Diet soft drinks may raise stroke risk, study suggests
In this Dec. 2004 file photo, a customer selects a Diet Pepsi from a cooler at Handi Foods in Walesboro, Ind. (AP Photo/Darron Cummings)
CTV.ca News Staff
Published Thursday, February 10, 2011 12:19PM EST
New research is raising fresh worries about diet soft drinks, noting that people who drink them every day have a higher risk for strokes and heart attacks compared to those who drink no pop at all.
But the researchers are quick to point out that their study does not prove that diet soft drinks cause heart attacks or strokes.

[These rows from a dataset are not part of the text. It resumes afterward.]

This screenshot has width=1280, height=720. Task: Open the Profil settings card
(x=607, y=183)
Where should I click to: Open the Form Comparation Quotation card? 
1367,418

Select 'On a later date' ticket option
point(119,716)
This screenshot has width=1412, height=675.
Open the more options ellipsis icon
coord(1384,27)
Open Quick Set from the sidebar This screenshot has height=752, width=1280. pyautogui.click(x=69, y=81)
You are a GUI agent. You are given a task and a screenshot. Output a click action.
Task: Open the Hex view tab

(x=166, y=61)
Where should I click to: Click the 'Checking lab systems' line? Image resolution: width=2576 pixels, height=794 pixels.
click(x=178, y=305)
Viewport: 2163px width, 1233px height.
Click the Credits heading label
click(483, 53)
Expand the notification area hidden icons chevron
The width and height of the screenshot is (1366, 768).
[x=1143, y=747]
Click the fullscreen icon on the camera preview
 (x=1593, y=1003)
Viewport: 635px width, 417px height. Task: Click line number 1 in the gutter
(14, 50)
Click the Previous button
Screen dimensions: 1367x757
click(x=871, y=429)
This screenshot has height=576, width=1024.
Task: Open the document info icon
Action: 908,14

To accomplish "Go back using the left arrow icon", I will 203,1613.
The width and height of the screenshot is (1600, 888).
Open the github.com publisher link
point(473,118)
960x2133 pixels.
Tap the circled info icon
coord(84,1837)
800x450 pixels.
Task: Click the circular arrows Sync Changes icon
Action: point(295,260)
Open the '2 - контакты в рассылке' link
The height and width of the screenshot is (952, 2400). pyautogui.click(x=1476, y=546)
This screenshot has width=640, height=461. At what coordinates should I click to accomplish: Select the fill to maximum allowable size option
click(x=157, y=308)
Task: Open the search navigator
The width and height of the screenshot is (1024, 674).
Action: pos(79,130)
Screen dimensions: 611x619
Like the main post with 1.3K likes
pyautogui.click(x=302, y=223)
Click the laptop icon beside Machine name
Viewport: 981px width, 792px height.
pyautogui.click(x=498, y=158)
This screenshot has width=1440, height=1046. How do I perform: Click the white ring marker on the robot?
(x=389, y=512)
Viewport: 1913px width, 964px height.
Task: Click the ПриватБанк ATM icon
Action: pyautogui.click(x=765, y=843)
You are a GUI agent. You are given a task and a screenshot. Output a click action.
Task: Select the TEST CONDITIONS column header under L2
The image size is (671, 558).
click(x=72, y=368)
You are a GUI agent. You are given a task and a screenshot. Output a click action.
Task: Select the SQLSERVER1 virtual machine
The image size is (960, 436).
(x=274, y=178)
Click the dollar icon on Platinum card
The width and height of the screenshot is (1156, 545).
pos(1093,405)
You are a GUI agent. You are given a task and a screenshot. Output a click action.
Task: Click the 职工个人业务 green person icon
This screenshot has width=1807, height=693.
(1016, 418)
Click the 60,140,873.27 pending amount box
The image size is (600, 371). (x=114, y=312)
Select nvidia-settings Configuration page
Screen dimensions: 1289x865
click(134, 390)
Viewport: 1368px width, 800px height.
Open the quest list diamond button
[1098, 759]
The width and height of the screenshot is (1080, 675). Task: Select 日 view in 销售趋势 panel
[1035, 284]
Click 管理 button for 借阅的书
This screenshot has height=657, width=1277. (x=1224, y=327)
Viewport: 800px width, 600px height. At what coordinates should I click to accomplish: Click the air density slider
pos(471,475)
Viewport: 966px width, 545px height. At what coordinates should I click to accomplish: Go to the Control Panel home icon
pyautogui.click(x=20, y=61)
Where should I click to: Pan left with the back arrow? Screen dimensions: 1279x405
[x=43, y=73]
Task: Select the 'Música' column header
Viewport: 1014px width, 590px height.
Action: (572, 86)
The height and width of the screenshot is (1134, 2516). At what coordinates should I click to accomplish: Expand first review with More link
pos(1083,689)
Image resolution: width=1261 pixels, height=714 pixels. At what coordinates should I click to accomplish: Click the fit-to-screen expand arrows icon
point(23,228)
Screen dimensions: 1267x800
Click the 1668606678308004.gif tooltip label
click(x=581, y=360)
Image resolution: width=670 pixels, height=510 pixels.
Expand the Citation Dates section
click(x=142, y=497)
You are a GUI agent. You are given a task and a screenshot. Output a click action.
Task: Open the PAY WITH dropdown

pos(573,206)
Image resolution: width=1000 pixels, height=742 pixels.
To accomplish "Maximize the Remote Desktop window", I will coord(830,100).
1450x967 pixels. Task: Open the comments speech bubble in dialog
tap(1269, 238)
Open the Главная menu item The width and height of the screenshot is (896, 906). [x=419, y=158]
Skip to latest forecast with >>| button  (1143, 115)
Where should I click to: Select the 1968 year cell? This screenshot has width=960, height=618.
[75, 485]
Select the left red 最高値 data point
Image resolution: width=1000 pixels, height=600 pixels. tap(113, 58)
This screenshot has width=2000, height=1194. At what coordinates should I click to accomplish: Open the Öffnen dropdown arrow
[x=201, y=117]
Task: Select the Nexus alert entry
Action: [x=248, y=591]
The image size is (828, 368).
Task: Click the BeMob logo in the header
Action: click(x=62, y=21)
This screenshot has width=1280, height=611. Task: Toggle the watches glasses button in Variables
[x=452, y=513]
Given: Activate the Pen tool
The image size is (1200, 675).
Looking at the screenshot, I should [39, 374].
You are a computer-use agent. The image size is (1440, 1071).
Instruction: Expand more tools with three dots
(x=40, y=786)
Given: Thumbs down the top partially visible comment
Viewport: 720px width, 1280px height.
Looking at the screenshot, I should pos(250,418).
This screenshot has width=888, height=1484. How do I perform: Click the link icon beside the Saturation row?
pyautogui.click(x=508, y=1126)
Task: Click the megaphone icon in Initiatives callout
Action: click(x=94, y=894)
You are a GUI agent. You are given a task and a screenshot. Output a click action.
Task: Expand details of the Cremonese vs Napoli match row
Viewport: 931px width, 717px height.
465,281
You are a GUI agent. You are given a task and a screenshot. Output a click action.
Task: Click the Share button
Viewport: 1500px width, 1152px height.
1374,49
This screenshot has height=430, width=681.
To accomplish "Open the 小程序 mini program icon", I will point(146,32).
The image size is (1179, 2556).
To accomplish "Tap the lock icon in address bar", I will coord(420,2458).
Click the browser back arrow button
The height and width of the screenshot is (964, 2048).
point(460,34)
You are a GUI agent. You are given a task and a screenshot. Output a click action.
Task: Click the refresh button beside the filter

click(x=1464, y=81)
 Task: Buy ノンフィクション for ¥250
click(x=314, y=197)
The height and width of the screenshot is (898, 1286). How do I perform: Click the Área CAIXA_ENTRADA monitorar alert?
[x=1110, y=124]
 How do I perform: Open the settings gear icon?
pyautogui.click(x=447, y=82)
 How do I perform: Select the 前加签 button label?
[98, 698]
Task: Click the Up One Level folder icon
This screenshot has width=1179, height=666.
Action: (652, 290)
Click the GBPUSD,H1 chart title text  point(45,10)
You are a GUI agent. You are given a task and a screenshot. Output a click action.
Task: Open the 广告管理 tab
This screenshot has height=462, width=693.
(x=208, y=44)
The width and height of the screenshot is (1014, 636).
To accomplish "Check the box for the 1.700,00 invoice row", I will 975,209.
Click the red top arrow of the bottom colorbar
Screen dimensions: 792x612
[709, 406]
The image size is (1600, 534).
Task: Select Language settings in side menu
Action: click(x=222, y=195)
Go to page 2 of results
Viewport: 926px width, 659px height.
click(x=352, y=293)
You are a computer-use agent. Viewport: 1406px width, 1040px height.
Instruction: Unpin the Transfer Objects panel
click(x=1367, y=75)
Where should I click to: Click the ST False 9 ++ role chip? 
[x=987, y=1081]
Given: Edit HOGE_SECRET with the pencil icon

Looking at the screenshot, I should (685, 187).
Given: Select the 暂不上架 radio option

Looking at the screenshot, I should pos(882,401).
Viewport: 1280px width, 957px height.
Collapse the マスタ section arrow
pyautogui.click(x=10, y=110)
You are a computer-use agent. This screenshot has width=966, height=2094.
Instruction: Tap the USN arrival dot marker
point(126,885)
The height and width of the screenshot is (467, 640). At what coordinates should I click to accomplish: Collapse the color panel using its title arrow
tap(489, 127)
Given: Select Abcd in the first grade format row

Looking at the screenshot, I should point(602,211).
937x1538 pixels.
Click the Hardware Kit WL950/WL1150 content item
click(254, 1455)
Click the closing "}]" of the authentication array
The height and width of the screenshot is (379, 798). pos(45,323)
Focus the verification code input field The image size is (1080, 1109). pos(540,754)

They note there could be other aspects about diet pop drinkers that accounts for the increased risk that they observed.
The research was presented this week at the American Stroke Association's International Stroke Conference 2011. It found that people who drank diet pop every day had a 48 per cent higher risk of stroke or heart attack than people who said they never drank the stuff.
The study's lead researcher, Hannah Gardener, an epidemiologist at the University of Miami, says she has no idea why diet soft drinks could be risky.
It may be that people who drink lots of diet pop also tend to have a poor lifestyle that raises their stroke risk. That poor lifestyle could include smoking, drinking too much alcohol, not exercising enough or having high blood pressure and smoking.
However, the researchers tried to take into account these known stroke risk factors. And yet, they still didn't see a change in the link between drinking diet pop and increased stroke risk.
"If our results are confirmed with future studies, then it would suggest that diet soda may not be the optimal substitute for sugar-sweetened beverages for protection against vascular outcomes," Gardener said in a news release.
The study involved more than 2,500 people over the age of 40 who took part in the large, multi-ethnic Northern Manhattan Study (NOMAS).
Researchers asked the study subjects to report how much and what kind of pop they drank and about other aspects of their lifestyle.
They then grouped the subjects into seven categories:
- no soda (meaning less than one soda of any kind per month)
- moderate regular soda only (between one per month and six per week)
- daily regular soda (at least one per day)
- moderate diet soda only
- daily diet soda only
- moderate diet and any regular
- daily diet with any regular
In all, there were 116 daily diet pop drinkers and 901 people who drank no diet soft drinks at all.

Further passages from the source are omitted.